Retype exactly the lines that run from the start of the data to the line holding "Bracelet material (38, 438)", including both, and only those.

(Extracted data entries)
+ + + +

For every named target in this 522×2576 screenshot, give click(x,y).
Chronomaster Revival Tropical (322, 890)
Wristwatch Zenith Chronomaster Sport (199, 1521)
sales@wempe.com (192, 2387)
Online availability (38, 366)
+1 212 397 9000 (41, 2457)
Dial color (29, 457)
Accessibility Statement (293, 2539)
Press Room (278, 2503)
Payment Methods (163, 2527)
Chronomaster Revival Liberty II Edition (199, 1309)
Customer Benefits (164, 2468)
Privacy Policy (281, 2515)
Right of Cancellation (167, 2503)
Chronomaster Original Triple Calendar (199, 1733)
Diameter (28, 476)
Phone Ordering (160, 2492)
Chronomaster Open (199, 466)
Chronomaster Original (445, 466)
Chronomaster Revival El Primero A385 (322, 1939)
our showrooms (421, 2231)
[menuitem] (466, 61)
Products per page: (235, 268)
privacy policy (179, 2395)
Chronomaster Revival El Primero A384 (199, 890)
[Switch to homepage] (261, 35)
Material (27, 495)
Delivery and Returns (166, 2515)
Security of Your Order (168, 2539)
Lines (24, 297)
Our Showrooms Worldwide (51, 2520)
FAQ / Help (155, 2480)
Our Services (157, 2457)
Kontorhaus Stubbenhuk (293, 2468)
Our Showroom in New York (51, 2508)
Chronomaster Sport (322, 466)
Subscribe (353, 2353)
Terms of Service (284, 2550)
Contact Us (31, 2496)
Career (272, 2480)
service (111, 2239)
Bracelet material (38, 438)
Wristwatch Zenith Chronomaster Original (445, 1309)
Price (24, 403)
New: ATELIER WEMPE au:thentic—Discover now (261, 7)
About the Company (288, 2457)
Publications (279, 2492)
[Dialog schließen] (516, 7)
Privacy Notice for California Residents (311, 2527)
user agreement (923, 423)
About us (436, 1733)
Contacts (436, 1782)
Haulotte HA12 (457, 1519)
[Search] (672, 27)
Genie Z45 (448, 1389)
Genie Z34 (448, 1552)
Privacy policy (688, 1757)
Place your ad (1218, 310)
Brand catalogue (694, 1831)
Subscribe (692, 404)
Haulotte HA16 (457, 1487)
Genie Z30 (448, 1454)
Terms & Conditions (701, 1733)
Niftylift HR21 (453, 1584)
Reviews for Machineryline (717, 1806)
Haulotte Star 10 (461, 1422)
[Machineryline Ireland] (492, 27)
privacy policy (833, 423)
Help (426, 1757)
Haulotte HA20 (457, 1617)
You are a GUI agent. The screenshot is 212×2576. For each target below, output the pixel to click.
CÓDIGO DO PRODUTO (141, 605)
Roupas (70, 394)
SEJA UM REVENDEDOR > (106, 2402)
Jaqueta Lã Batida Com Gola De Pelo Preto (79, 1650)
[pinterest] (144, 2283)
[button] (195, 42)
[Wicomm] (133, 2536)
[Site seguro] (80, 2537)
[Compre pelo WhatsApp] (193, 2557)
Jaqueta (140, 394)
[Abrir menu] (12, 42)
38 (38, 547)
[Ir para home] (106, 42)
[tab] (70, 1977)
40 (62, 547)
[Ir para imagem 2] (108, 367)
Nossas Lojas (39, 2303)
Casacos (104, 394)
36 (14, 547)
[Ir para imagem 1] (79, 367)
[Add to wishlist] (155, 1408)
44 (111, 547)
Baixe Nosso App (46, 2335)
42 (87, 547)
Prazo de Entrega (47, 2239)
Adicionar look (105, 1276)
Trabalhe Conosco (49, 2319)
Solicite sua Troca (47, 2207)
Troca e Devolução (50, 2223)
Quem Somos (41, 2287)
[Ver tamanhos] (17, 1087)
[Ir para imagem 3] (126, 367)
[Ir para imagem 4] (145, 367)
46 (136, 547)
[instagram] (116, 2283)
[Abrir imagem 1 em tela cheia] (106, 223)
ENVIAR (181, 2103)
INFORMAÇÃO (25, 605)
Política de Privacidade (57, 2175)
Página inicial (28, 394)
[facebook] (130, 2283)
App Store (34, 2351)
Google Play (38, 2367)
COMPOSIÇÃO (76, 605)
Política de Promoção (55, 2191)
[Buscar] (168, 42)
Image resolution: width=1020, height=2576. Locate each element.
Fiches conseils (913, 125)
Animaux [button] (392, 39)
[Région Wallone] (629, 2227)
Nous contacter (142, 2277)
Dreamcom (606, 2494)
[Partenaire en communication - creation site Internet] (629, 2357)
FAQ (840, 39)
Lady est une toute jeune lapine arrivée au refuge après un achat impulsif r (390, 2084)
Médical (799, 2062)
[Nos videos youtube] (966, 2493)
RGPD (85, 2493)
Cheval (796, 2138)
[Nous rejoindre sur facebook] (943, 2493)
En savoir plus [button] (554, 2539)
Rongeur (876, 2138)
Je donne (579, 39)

+ + + +

### Answer area
For every named target in this 522×2576 screenshot, give click(x,y).
Chronomaster Revival Tropical (322, 890)
Wristwatch Zenith Chronomaster Sport (199, 1521)
sales@wempe.com (192, 2387)
Online availability (38, 366)
+1 212 397 9000 (41, 2457)
Dial color (29, 457)
Accessibility Statement (293, 2539)
Press Room (278, 2503)
Payment Methods (163, 2527)
Chronomaster Revival Liberty II Edition (199, 1309)
Customer Benefits (164, 2468)
Privacy Policy (281, 2515)
Right of Cancellation (167, 2503)
Chronomaster Original Triple Calendar (199, 1733)
Diameter (28, 476)
Phone Ordering (160, 2492)
Chronomaster Open (199, 466)
Chronomaster Original (445, 466)
Chronomaster Revival El Primero A385 (322, 1939)
our showrooms (421, 2231)
[menuitem] (466, 61)
Products per page: (235, 268)
privacy policy (179, 2395)
Chronomaster Revival El Primero A384 (199, 890)
[Switch to homepage] (261, 35)
Material (27, 495)
Delivery and Returns (166, 2515)
Security of Your Order (168, 2539)
Lines (24, 297)
Our Showrooms Worldwide (51, 2520)
FAQ / Help (155, 2480)
Our Services (157, 2457)
Kontorhaus Stubbenhuk (293, 2468)
Our Showroom in New York (51, 2508)
Chronomaster Sport (322, 466)
Subscribe (353, 2353)
Terms of Service (284, 2550)
Contact Us (31, 2496)
Career (272, 2480)
service (111, 2239)
Bracelet material (38, 438)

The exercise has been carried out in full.